Recombinant arterivirus replicon systems and uses thereof
Abstract
The present disclosure generally relates to viral-based expression systems suitable for the production of molecule of interests in recombinant host cells. The disclosure particularly relates to nucleic acid constructs, such as expression vectors, containing a modified arterivirus genome or replicon RNA in which at least some of its original viral sequence has been deleted. Also included in the disclosure are viral-based expression vectors including one or more expression cassettes encoding heterologous polypeptides.
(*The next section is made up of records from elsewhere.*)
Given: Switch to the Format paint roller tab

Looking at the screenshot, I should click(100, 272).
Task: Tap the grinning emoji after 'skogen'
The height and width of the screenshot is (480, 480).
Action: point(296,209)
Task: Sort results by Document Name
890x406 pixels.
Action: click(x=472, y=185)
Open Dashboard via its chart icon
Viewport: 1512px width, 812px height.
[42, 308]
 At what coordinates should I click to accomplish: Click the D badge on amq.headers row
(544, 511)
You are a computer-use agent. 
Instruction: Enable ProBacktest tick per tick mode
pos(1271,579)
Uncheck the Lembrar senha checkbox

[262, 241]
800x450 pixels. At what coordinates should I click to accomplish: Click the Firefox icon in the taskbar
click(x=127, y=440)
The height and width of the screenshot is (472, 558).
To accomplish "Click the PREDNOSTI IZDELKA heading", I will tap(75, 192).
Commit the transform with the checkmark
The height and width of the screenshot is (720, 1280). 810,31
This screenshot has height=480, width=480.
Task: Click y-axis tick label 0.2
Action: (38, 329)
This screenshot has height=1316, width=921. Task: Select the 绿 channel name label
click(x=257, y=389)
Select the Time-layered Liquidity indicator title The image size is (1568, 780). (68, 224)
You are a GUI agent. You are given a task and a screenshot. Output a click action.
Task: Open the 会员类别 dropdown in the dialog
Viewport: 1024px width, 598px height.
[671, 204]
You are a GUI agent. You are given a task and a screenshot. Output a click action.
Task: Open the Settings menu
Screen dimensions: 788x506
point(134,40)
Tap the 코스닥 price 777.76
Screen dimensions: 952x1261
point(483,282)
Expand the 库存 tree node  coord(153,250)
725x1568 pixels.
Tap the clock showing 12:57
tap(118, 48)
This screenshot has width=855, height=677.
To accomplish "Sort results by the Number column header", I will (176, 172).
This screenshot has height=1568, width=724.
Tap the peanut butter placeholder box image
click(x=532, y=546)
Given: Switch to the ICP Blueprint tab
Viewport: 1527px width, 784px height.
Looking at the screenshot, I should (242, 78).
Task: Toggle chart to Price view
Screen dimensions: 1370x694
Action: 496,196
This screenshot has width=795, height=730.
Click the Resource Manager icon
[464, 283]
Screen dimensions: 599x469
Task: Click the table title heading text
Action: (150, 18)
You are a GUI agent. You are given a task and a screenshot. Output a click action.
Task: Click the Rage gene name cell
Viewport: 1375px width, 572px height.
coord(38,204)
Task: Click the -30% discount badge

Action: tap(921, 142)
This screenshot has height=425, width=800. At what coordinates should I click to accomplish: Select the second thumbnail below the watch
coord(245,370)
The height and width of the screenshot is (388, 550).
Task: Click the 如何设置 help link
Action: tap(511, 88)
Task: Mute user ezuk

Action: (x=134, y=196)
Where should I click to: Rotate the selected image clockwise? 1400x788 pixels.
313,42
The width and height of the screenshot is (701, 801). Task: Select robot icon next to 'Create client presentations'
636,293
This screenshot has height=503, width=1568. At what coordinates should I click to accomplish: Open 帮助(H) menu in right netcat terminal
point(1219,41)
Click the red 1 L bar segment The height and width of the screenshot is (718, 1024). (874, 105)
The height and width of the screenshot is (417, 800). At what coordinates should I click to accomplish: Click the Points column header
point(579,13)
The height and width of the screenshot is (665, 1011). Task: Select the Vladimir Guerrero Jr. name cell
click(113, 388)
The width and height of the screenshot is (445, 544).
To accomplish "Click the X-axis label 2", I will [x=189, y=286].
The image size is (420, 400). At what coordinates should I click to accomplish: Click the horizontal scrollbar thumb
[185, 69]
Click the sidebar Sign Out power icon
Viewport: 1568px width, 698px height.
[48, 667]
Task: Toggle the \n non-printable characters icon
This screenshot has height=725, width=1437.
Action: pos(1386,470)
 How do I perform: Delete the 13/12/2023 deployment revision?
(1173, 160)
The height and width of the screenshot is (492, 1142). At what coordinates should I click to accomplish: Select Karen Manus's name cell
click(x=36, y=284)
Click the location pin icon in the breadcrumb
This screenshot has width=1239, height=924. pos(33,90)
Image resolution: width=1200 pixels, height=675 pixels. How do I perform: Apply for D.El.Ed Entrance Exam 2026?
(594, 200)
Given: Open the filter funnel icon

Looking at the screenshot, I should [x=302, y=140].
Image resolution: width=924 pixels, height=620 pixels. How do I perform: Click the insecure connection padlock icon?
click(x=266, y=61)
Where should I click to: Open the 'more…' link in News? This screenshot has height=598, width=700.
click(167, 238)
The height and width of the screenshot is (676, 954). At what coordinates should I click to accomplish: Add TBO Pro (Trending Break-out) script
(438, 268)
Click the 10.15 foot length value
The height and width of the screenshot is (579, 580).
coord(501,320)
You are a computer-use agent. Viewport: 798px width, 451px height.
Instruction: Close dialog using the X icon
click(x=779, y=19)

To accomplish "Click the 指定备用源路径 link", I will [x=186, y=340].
In some embodiments, the expression cassettes are configured and positioned at defined locations on the viral genome so as to enable expression of the heterologous polypeptides in a tunable manner.
Claims
exact text as granted — not AI-modifiedWhat is claimed is:
1 . A nucleic acid molecule comprising a nucleotide sequence encoding a modified equine arterivirus (EAV) genome or replicon RNA, wherein the modified EAV genome or replicon RNA further comprises a gene encoding a polypeptide of interest, wherein the modified EAV genome or replicon RNA comprises a sequence fragment exhibiting at least 80% sequence identity to the sequence encoding open reading frame ORF7 of the wild-type sequence of EAV, and wherein the modified genome or replicon RNA is devoid of the sequence encoding ORF2a of the wild-type sequence of EAV.Cited by (0)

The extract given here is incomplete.